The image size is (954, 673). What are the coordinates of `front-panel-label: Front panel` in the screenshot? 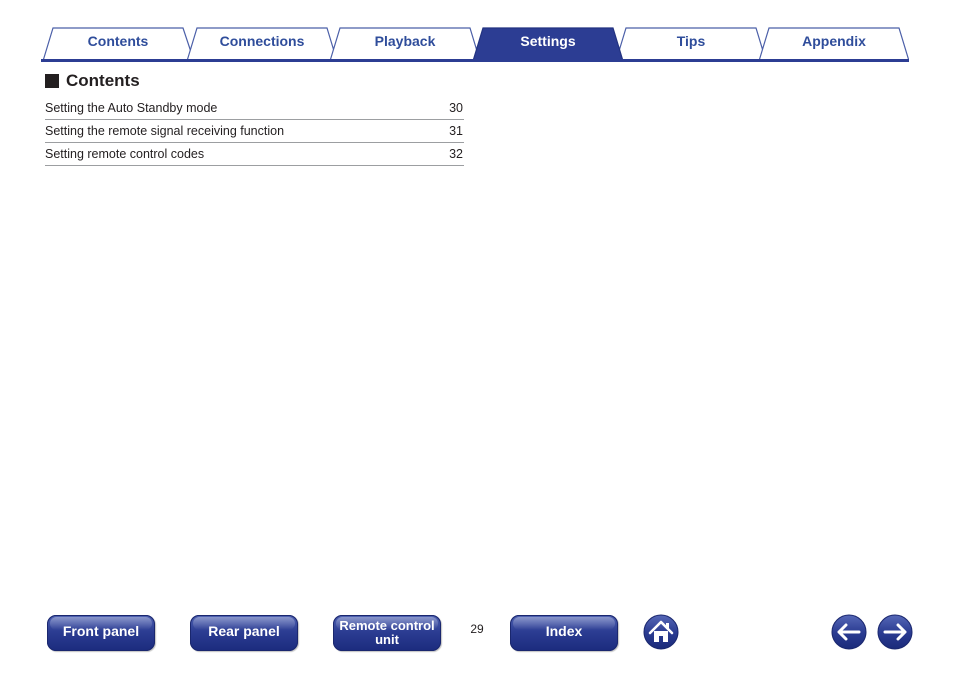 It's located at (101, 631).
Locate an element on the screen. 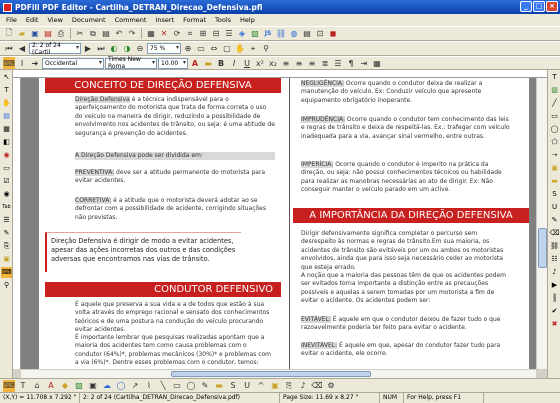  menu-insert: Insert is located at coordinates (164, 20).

:::

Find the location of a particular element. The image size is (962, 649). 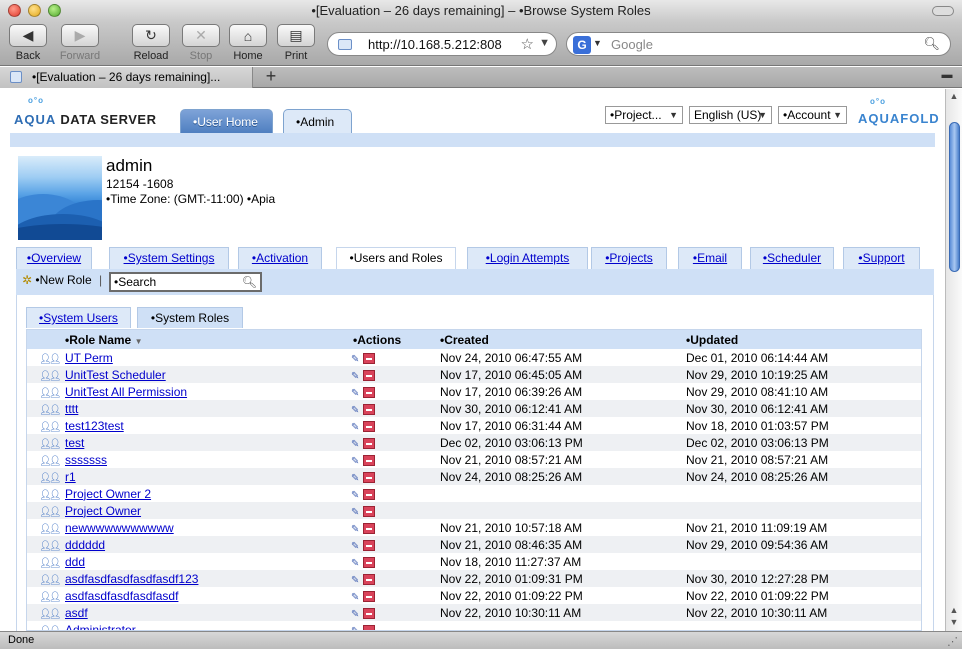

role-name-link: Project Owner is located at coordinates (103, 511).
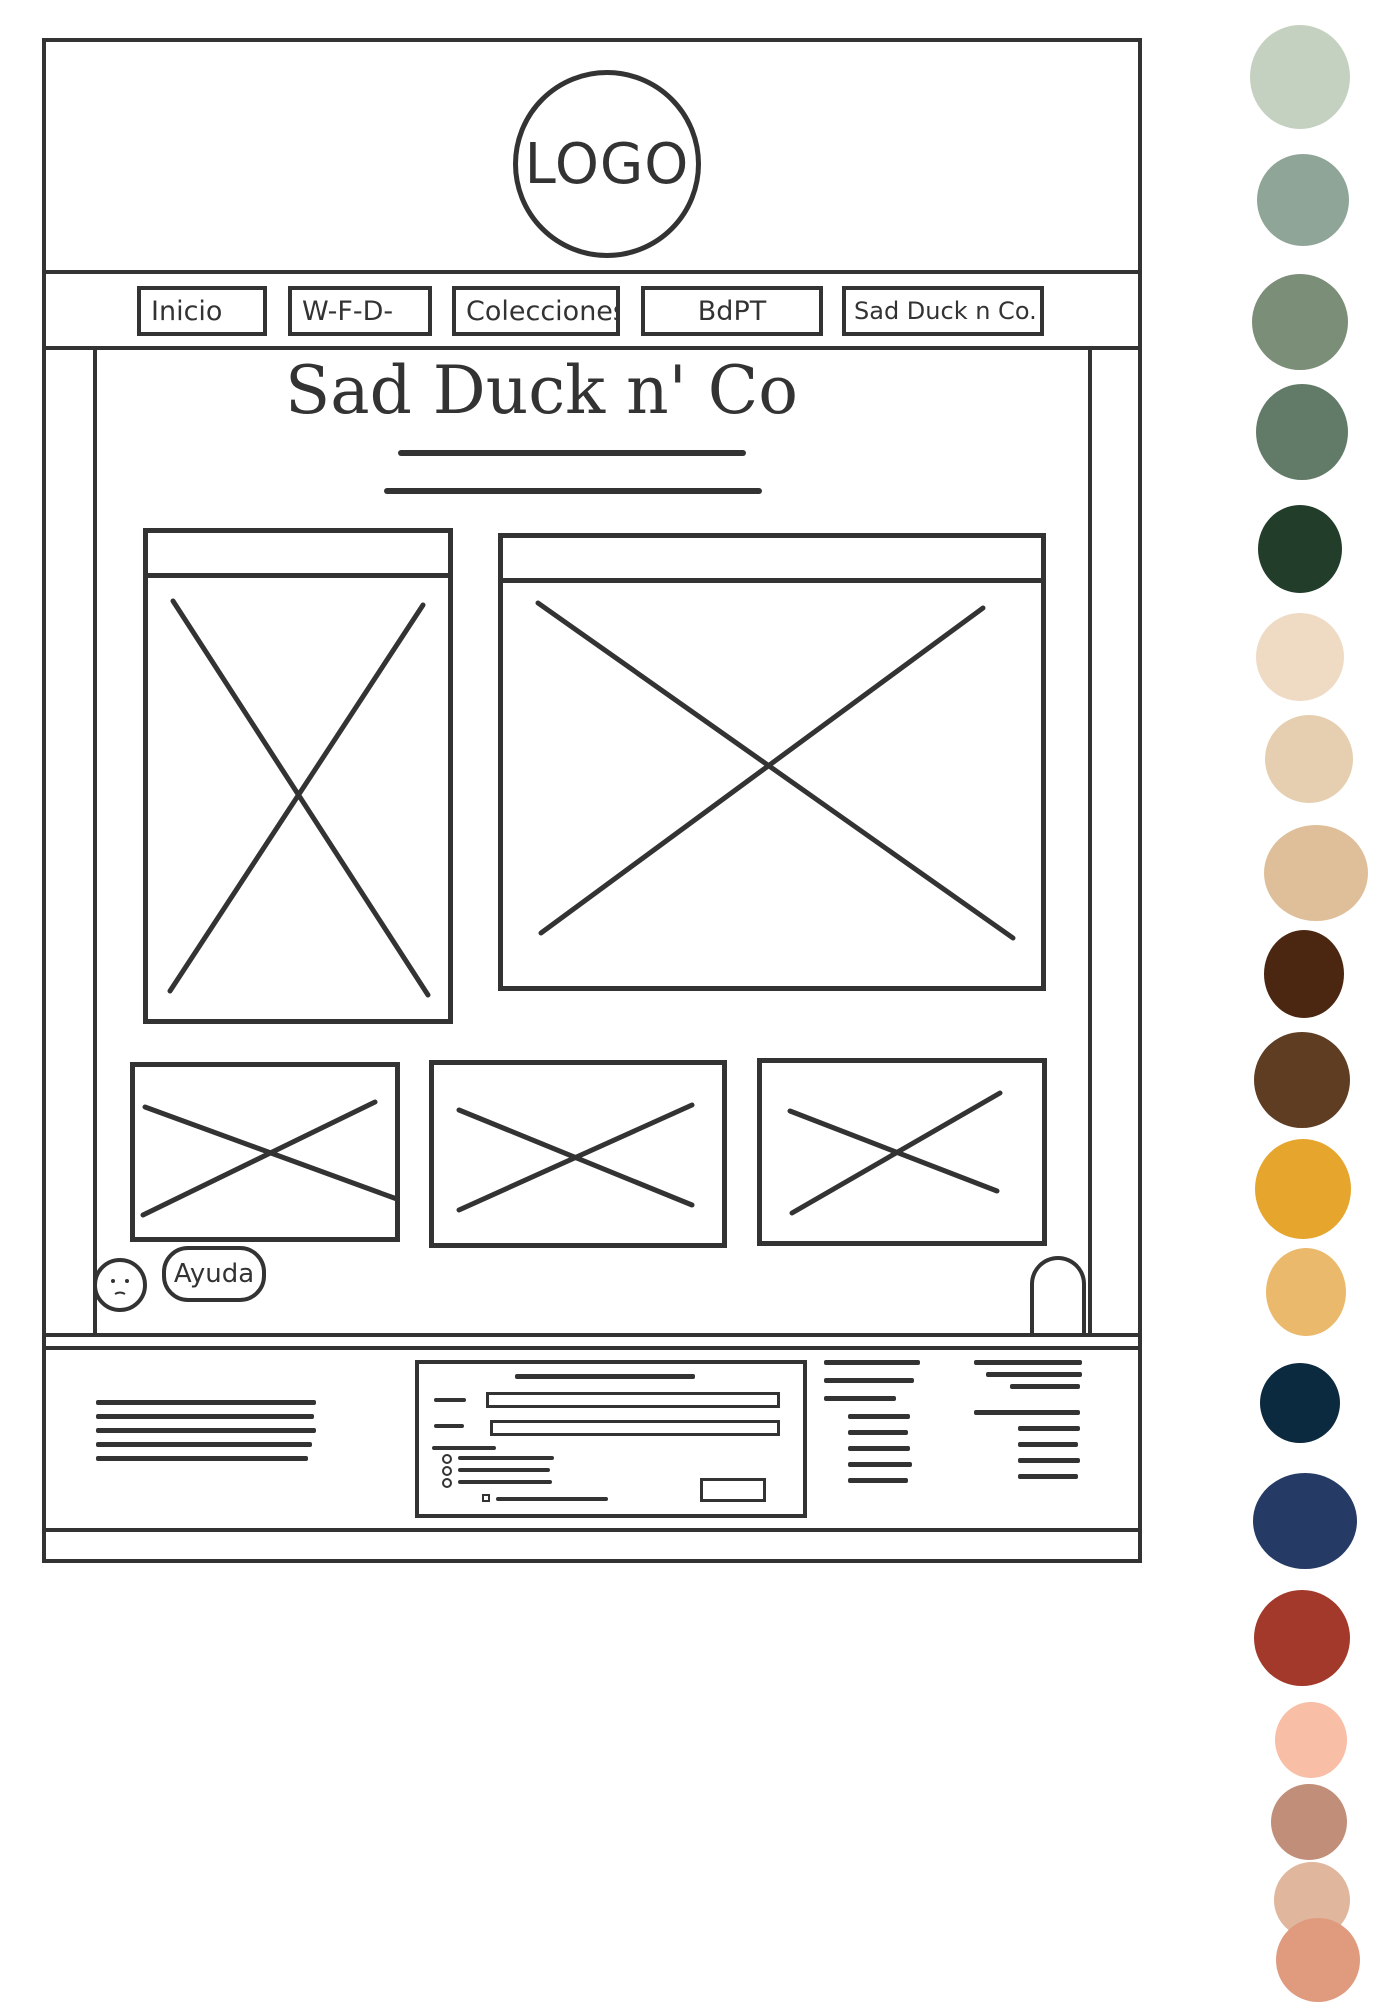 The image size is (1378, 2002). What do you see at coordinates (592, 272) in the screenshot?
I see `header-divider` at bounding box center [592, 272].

:::

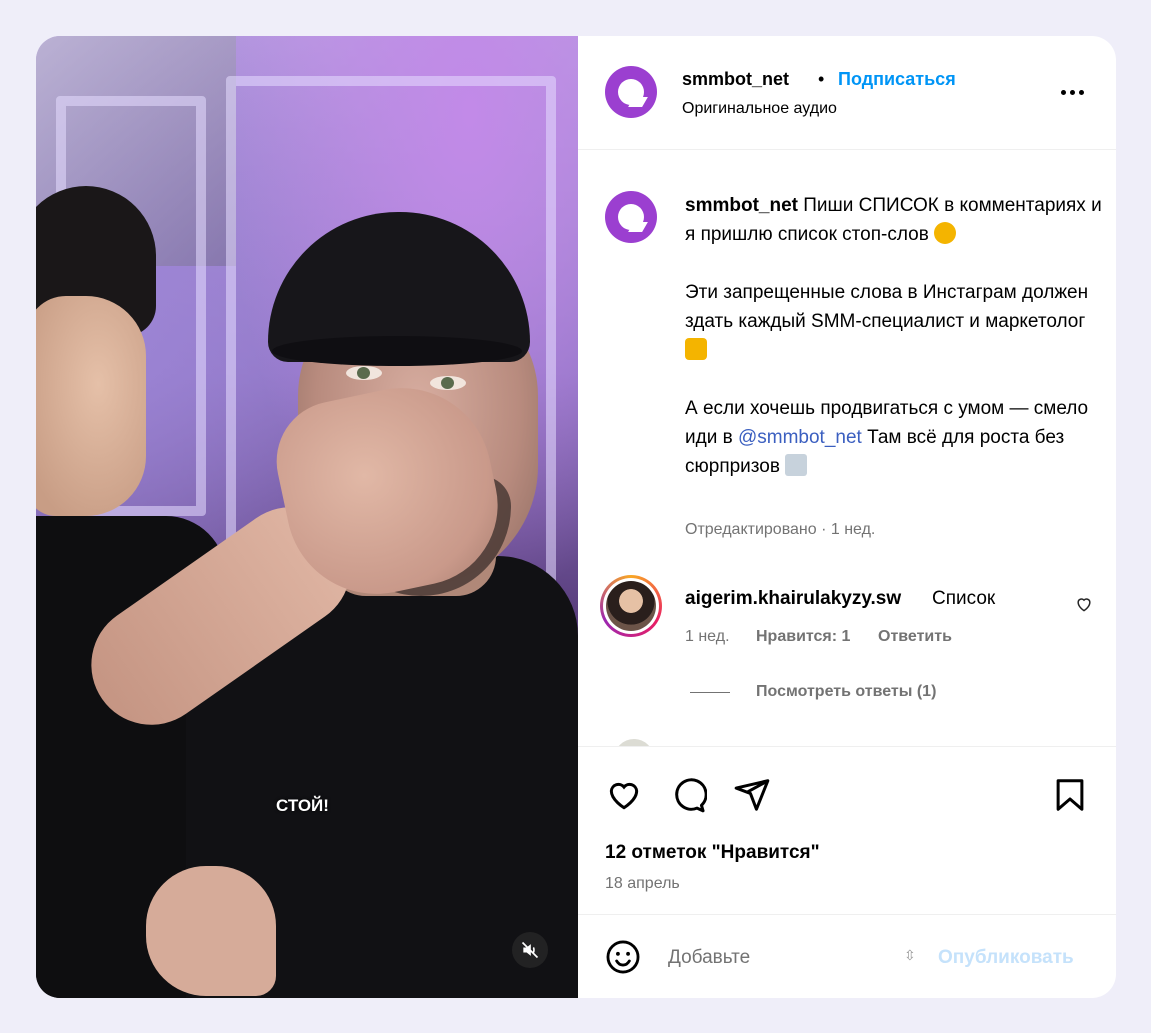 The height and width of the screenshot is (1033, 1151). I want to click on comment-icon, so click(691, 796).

:::

What this task involves =>
Starting with the row containing "Find the location" and continuing through the row containing "The image size is (1378, 2002).", write these rows out again with "particular" switched to "specific" and everything else unchanged. Leave the pictures out of your answer.

Result below =>
Find the location of a specific element. The image size is (962, 649). 

role-name-link: Project Owner is located at coordinates (103, 511).
 The image size is (1378, 2002). What do you see at coordinates (592, 272) in the screenshot?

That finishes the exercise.